[Data listing]
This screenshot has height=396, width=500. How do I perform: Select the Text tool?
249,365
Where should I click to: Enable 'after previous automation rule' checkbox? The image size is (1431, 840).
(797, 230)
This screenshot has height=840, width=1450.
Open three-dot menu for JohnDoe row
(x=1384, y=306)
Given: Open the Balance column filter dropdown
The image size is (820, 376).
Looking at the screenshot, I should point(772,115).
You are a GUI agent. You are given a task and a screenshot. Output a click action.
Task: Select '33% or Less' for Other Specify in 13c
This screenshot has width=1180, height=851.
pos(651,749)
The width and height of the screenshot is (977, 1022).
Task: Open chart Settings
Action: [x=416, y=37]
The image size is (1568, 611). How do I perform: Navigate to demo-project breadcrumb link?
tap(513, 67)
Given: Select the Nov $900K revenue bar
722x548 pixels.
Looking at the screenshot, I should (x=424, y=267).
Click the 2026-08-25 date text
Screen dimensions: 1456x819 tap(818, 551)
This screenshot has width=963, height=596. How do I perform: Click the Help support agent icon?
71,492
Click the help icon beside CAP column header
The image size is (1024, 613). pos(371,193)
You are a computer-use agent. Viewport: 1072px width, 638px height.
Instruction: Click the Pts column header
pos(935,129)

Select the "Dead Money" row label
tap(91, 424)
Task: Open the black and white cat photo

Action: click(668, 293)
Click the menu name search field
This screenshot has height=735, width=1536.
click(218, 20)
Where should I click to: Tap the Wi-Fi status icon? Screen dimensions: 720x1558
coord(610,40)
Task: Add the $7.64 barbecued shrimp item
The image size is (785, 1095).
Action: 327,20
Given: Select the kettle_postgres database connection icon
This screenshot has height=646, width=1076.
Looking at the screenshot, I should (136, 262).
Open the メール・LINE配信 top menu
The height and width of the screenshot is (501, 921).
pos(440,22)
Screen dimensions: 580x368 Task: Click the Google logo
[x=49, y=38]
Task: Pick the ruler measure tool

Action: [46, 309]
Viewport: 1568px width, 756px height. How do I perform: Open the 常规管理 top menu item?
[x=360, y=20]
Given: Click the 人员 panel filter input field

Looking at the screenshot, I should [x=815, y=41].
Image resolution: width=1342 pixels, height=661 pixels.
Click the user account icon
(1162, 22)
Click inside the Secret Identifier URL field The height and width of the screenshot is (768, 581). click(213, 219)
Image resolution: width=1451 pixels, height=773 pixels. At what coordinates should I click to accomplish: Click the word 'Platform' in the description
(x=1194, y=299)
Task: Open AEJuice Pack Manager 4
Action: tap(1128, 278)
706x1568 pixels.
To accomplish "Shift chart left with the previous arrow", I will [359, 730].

EXERCISE OBJECTIVE |
Rewrite all of the material above as a numbered list with one item per line, and leave out the blank lines.

SOLUTION TO THIS PROBLEM |
1. This screenshot has height=396, width=500. How do I perform: Select the Text tool?
2. 249,365
3. Where should I click to: Enable 'after previous automation rule' checkbox? The image size is (1431, 840).
4. (797, 230)
5. This screenshot has height=840, width=1450.
6. Open three-dot menu for JohnDoe row
7. (x=1384, y=306)
8. Given: Open the Balance column filter dropdown
9. The image size is (820, 376).
10. Looking at the screenshot, I should point(772,115).
11. You are a GUI agent. You are given a task and a screenshot. Output a click action.
12. Task: Select '33% or Less' for Other Specify in 13c
13. This screenshot has width=1180, height=851.
14. pos(651,749)
15. The width and height of the screenshot is (977, 1022).
16. Task: Open chart Settings
17. Action: [x=416, y=37]
18. The image size is (1568, 611). How do I perform: Navigate to demo-project breadcrumb link?
19. tap(513, 67)
20. Given: Select the Nov $900K revenue bar
21. 722x548 pixels.
22. Looking at the screenshot, I should (x=424, y=267).
23. Click the 2026-08-25 date text
24. Screen dimensions: 1456x819 tap(818, 551)
25. This screenshot has width=963, height=596. How do I perform: Click the Help support agent icon?
26. 71,492
27. Click the help icon beside CAP column header
28. The image size is (1024, 613). pos(371,193)
29. You are a computer-use agent. Viewport: 1072px width, 638px height.
30. Instruction: Click the Pts column header
31. pos(935,129)
32. Select the "Dead Money" row label
33. tap(91, 424)
34. Task: Open the black and white cat photo
35. Action: click(668, 293)
36. Click the menu name search field
37. This screenshot has height=735, width=1536.
38. click(218, 20)
39. Where should I click to: Tap the Wi-Fi status icon? Screen dimensions: 720x1558
40. coord(610,40)
41. Task: Add the $7.64 barbecued shrimp item
42. The image size is (785, 1095).
43. Action: 327,20
44. Given: Select the kettle_postgres database connection icon
45. This screenshot has height=646, width=1076.
46. Looking at the screenshot, I should (136, 262).
47. Open the メール・LINE配信 top menu
48. The height and width of the screenshot is (501, 921).
49. pos(440,22)
50. Screen dimensions: 580x368 Task: Click the Google logo
51. [x=49, y=38]
52. Task: Pick the ruler measure tool
53. Action: [46, 309]
54. Viewport: 1568px width, 756px height. How do I perform: Open the 常规管理 top menu item?
55. [x=360, y=20]
56. Given: Click the 人员 panel filter input field
57. Looking at the screenshot, I should [x=815, y=41].
58. Image resolution: width=1342 pixels, height=661 pixels.
59. Click the user account icon
60. (1162, 22)
61. Click inside the Secret Identifier URL field The height and width of the screenshot is (768, 581). click(213, 219)
62. Image resolution: width=1451 pixels, height=773 pixels. At what coordinates should I click to accomplish: Click the word 'Platform' in the description
63. (x=1194, y=299)
64. Task: Open AEJuice Pack Manager 4
65. Action: tap(1128, 278)
66. 706x1568 pixels.
67. To accomplish "Shift chart left with the previous arrow", I will [359, 730].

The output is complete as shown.